# Text provided
● ● ● ● ● ● ●

Am 03.07.2009 um 09:55vorm. schrieb Gael Guennebaud:

On Fri, Jul 3, 2009 at 9:12 AM, Stefan Ulbrich<s.ulbrich@xxxxxxxxxxxxxx> wrote:

thanks for the answer. Actually, block / corner and minor don't allow you to
select the for example the columns 1,3,4,6. The closest thing I found in
Eigen is the Minor Class which allows to omit one row/col. I now tried to
clone and to modificate this class but haven't finished it yet (still
problems with io.h). This class will take two row-vectors that serve as a
proxy for the addressing of the coefficients (allows for permutations,
repetition of elements...). What do you think: do I have to worry about
speed using this method? Does the use of Minor result in lower speed?

Indeed this requires a novel _expression_ with a coeff(i,j) method which
looks like:

Scalar coeff(i,j) {
return m_matrix.coeff(m_rowIndices[i], m_colIndices[j]);
}

Assuming the compiler is able to move one of the m_*Indices[] out of
the inner evaluation loop, I guess this should be quite efficient.
Regarding API I think it'd be nice to be able to only provide a list
of rows or columns. To this end, the type of m_rowIndices could be a
template parameter for which the possibilities would be any kind of
integer vectors and a special class having n operator[i] always
returning "i". Regarding the names of these additional classes and
methods, I have no clue.

In the same way I want to create a class that connects matrix with the same
amount of rows (cols) to a single one.

yes it is quite easy to write such a matrix _expression_. Here is how
the coeff(i,j) method would look like:

Scalar coeff(i,j) {
if (j<m_matrixA.cols())
 return m_matrixA.coeff(i,j);
else
 return m_matrixB.coeff(i,j-m_matrixA.cols());
}

The problem is the "if" which will kill the performance (+ no
vectorization, etc.). So, if the memory consumption is not critical
for you I suggest you to copy the matrices to a single bigger one:

MatrixXf A, B, C;
/* ... */
A.resize(B.rows(), B.cols()+C.cols());
A << B, C;

This assignment is fast (vectorized), and then the use of A will be
fast too. Also note that this syntax is very powerful: it allows you
to assemble as many as scalars and/or matrix expressions as you want
in any direction. This is also why you have to set the size of the
matrix A manually. For instance you can  also assemble B and C
vertically:

A.resize(B.rows()+C.rows(), B.cols());
A << B, C;

See the tutorial for other more fancy examples.

● ● ● ● ● ● ●

# Stored data

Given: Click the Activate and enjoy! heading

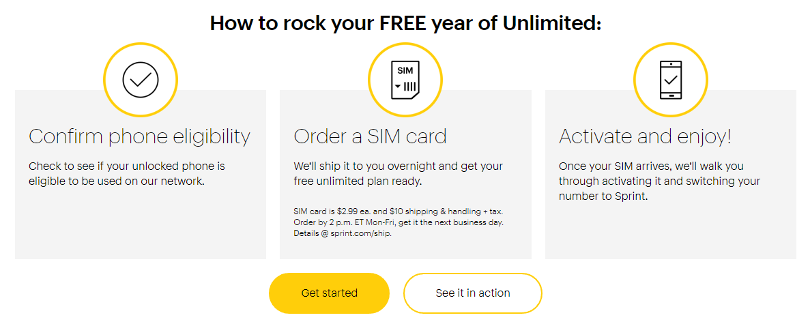Looking at the screenshot, I should [x=645, y=136].
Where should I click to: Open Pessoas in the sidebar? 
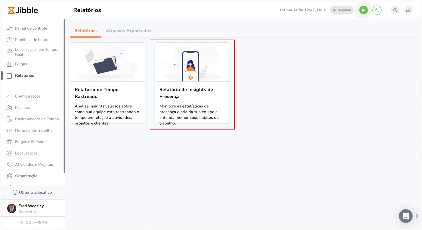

● ● ● ● ● ● ●

# Given instruction 1
In the Eigen message about matrix expressions, what does the reply say would kill the performance of a coeff(i,j) method that joins two matrices side by side?
# Given instruction 2
Continue the Eigen message about matrix expressions, starting after its last sentence.

# Exercise answer 1
The "if" in the method, which also prevents vectorization.

# Exercise answer 2
cheers,
Gael

cheers,
stefan

Am 02.07.2009 um 19:46nachm. schrieb Thomas Capricelli:

Erm, all of this seems already available,have you read the tutorial
http://eigen.tuxfamily.org/dox/TutorialCore.html

especially the part
http://eigen.tuxfamily.org/dox/TutorialCore.html#TutorialCoreMatrixBlocks

Anything specific you think about that can not currently be done ?

regards,
Thomas

In data giovedì 02 luglio 2009 18:47:16, Stefan Ulbrich ha scritto:
: > Hello,

in matlab you can select a partial matrix by explicitly specifying
which cols and rows to take from the original matrix, e.g. with
A([1,3],[2 4])
further, it would be interesting to combine blocks into a matrix that
serves as a proxy to the elements: A = [B C]
I'd really would really like to see that functionality in eigen2. Do
you think this is possible? Do you have any suggestions on how to
start implementing it?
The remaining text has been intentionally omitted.